Landesbischöfin Margot Käßmann vor einer voll besetzten Kirchengemeinde (Archivfoto: dpa)
Landesbischöfin von Hannover: Margot KäßmannBild: dpa

Einen Abzug der Militärseelsorger als Zeichen der Kirche gegen diesen Krieg lehnt Käßmann ab. Die Geistlichen seien wichtige Seelsorger der Soldaten. "Hier wird kein Krieg abgesegnet, sondern es werden Menschen begleitet", sagte die Landesbischöfin von Hannover. Sie ist gleichzeitig die Repräsentantin von rund 25 Millionen Protestanten in Deutschland.

"Drogenhandel bekämpfen"

Es sei "zum Verzweifeln", dass in der Afghanistan-Auseinandersetzung "wieder einmal das Militärische den Vorrang" bekommen habe vor allen anderen Mitteln, meinte Käßmann. Afghanistan sei allein mit Waffen jedoch nicht zu befrieden. Nach ihrer Meinung müsste beispielsweise der Waffen- und Drogenhandel, mit dem der Terror finanziert werde, unterbrochen werden. Auch müsse man mit den Taliban Gespräche wagen. "Die Akzeptanz in der Bevölkerung für einen friedlichen Neuanfang können Sie ohnehin nur mit friedlichen Mitteln herstellen", betonte Käßmann.

(Gespeicherte Datensätze)
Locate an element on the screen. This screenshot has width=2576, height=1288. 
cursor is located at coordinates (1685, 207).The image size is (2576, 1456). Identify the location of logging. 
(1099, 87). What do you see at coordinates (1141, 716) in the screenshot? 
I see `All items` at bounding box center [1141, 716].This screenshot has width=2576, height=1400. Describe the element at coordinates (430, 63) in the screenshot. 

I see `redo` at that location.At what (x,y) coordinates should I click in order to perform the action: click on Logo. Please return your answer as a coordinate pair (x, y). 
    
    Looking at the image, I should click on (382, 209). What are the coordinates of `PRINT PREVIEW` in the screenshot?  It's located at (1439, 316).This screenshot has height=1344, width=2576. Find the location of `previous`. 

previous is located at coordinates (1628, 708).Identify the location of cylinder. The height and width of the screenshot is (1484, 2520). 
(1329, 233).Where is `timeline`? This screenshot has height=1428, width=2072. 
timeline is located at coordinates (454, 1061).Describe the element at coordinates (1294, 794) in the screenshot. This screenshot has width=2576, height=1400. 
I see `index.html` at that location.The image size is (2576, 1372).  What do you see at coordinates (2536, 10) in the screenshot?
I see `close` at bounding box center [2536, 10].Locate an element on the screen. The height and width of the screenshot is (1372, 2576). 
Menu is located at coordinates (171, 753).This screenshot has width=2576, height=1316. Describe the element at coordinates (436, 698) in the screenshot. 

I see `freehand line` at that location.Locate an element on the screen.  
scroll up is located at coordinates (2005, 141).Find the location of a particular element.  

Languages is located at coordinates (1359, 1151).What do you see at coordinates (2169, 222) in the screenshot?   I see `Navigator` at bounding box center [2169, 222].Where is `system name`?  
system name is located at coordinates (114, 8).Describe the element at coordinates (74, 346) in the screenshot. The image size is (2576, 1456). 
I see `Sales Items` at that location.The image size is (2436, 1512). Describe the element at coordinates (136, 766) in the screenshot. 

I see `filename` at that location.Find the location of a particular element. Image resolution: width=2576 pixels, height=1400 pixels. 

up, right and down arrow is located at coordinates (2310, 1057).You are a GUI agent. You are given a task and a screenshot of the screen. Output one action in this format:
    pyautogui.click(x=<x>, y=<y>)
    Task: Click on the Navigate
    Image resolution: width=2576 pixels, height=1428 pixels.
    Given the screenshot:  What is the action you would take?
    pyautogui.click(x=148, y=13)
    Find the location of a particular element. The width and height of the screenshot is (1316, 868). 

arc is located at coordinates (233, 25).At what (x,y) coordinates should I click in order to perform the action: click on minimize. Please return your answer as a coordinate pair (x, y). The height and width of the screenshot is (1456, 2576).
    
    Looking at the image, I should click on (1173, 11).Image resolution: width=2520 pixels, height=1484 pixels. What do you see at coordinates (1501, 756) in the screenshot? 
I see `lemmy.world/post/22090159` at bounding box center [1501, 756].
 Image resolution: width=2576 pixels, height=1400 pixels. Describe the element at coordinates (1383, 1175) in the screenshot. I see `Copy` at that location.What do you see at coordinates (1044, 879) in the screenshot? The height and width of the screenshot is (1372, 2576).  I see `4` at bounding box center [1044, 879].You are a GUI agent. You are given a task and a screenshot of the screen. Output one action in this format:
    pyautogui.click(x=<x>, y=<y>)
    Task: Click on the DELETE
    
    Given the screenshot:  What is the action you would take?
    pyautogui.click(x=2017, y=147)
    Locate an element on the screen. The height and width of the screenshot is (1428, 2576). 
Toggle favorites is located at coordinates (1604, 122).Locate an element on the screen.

> GELESENES ANWENDEN:
• A. Beantworten Sie anhand des Textes über Käßmann und Afghanistan:
(i) Wie viele Protestanten in Deutschland repräsentiert Käßmann laut Text?
(ii) Welchen Handel müsste man nach ihrer Meinung unterbrechen?
(iii) Mit wem sollte man laut Käßmann Gespräche wagen?
• B. Führen Sie den Text über Käßmann und Afghanistan nach seinem letzten Satz fort.

> LÖSUNGEN ZUR ÜBUNG:
• A.
(i) Rund 25 Millionen.
(ii) Den Waffen- und Drogenhandel, mit dem der Terror finanziert werde.
(iii) Mit den Taliban.

• B.
In einem Beitrag für die "Neue Presse" in Hannover schreibt Käßmann, dass Frieden - also die zentrale Weihnachtsbotschaft - noch immer nicht überall Realität sei, dass es allein seit Ende des Zweiten Weltkrieges mehr als 230 Kriege gegeben habe und immer noch Kriege stattfänden. "Was in Afghanistan passiert, können wir nicht beschönigen, dort herrscht Krieg", dort gebe es "Unrecht und Gewalt".

Deutschland ist drittgrößter Truppensteller

Ein Bundeswehr-Soldat in Kundus hält Wache neben einem gepanzerten Einsatzfahrzeug (Archivfoto: ap)
Ein Bundeswehr-Soldat in Kundus hält Wache neben einem gepanzerten EinsatzfahrzeugBild: AP

In Afghanistan sind etwa 70.000 internationale Soldaten stationiert. Davon stellen die USA etwa 34.000 Soldaten und Großbritannien 9000. Deutschland ist mit 4400 Bundeswehrsoldaten der drittgrößte Truppensteller, gefolgt von Frankreich (3095) und Kanada (2830). Anfang Dezember kündigte US-Präsident Barack Obama an, 30.000 weitere Soldaten an den Hindukusch zu schicken.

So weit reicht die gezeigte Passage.